WORK TO BE COMPLETED - Return exactly the run of lines that begins at the line containing "Instruction: Open 财务/对账 scene category" and ends at the last line of the material below; pictures stay out.

SOURCE INFORMATION -
╭──

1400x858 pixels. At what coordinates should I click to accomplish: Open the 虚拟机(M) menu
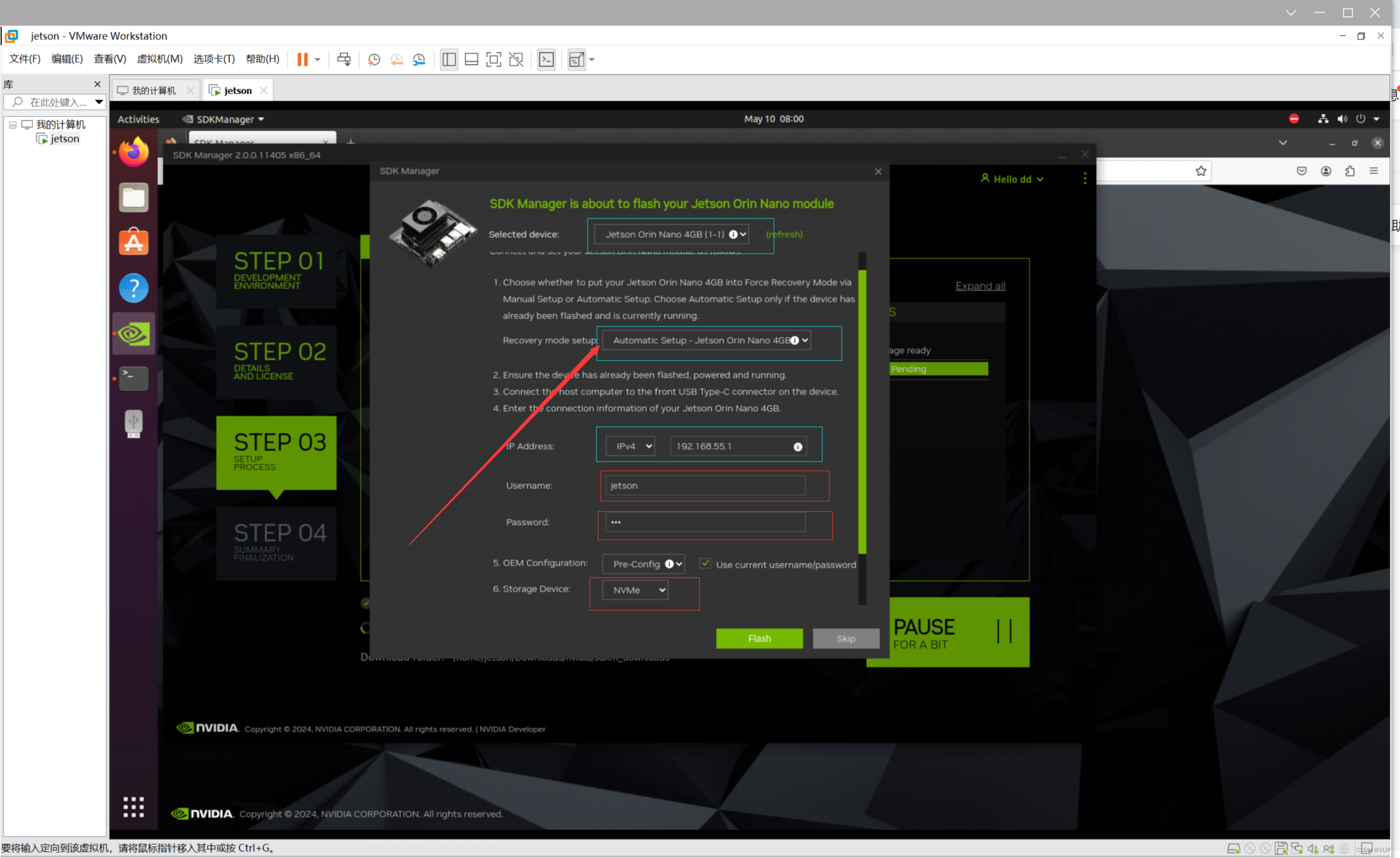160,59
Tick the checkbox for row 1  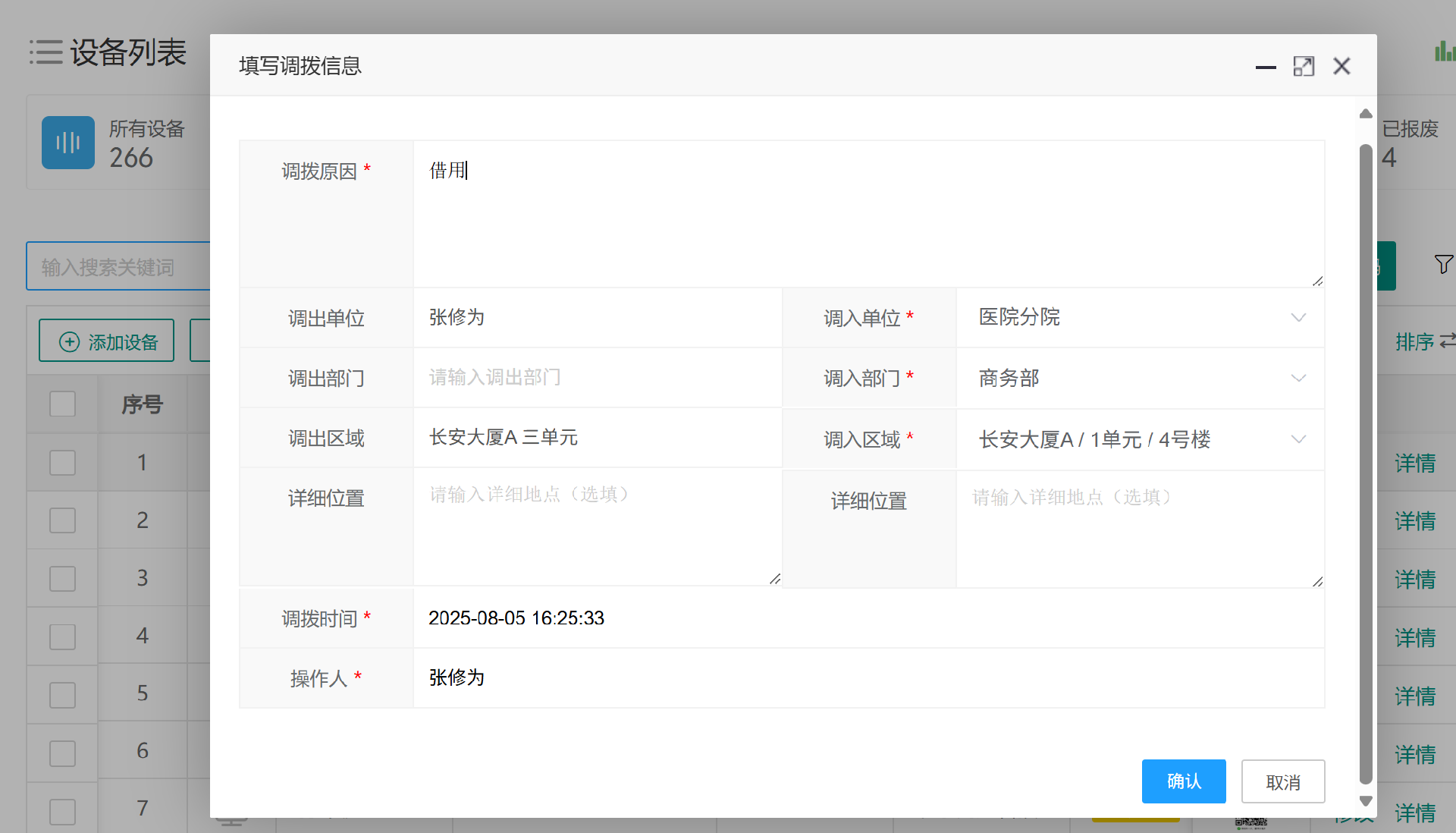tap(62, 463)
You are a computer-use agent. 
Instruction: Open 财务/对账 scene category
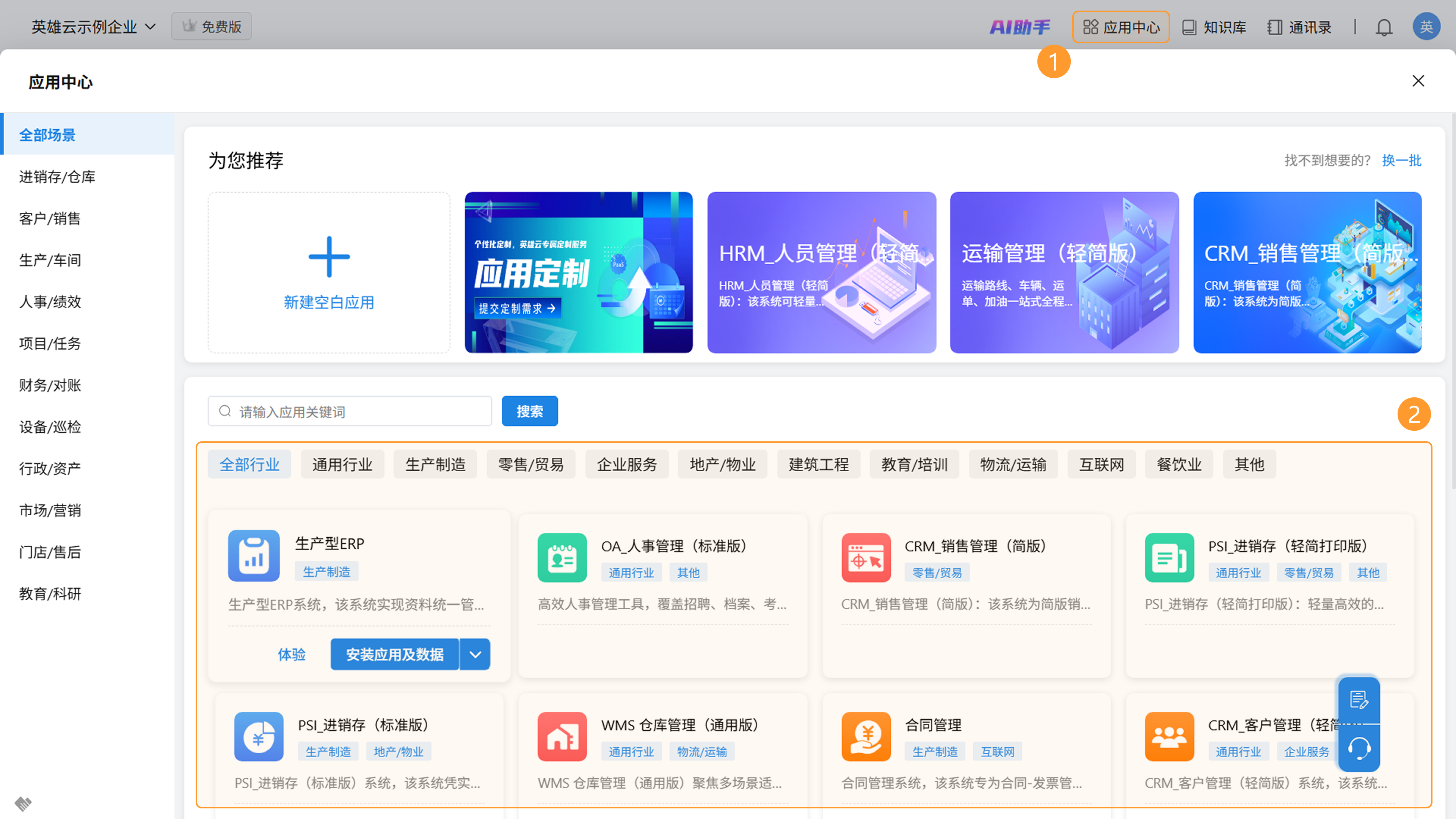(x=50, y=386)
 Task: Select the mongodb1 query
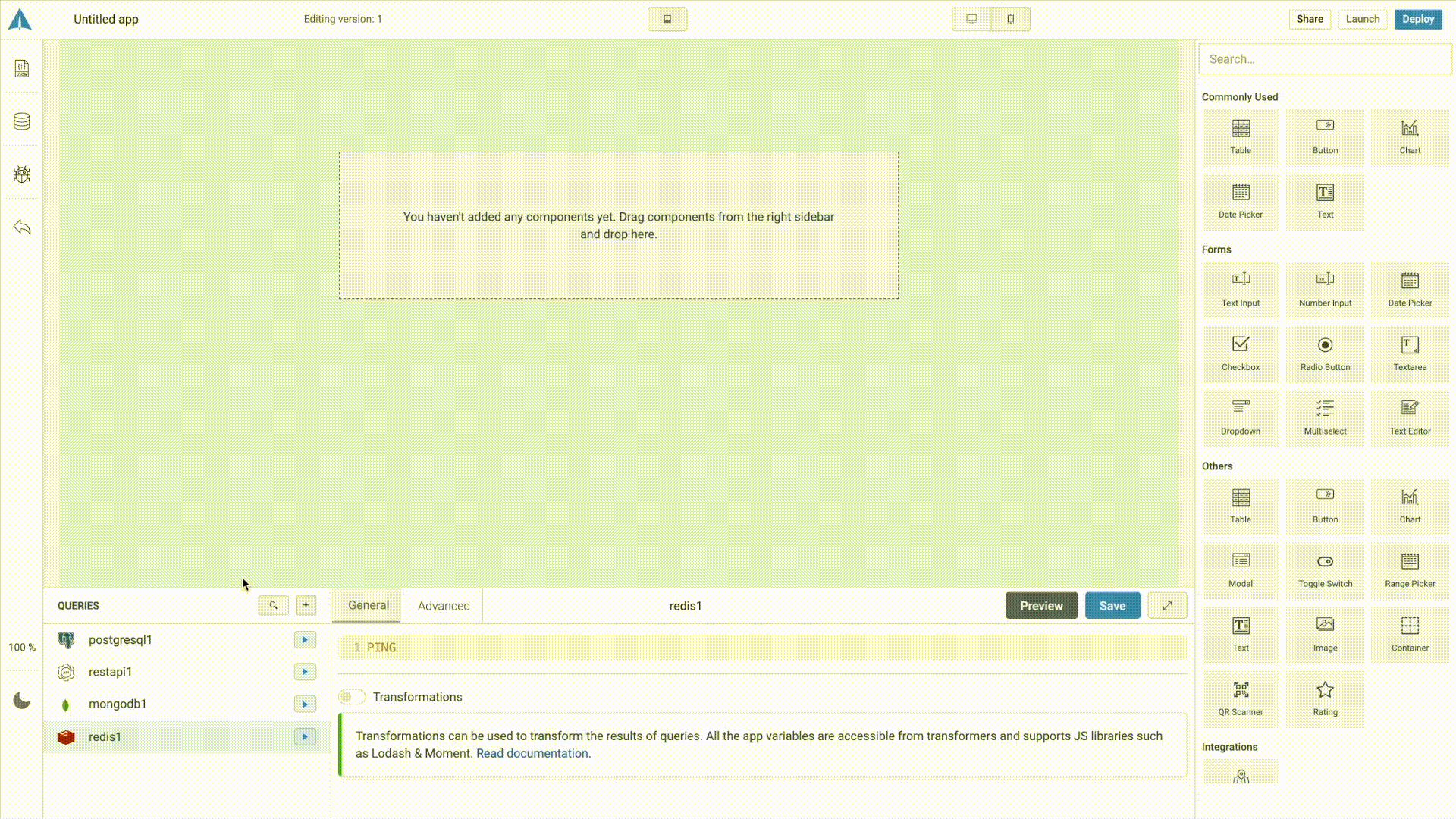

╰──

RESULT OF THIS EXERCISE -
Instruction: Open 财务/对账 scene category
(x=50, y=386)
 Task: Select the mongodb1 query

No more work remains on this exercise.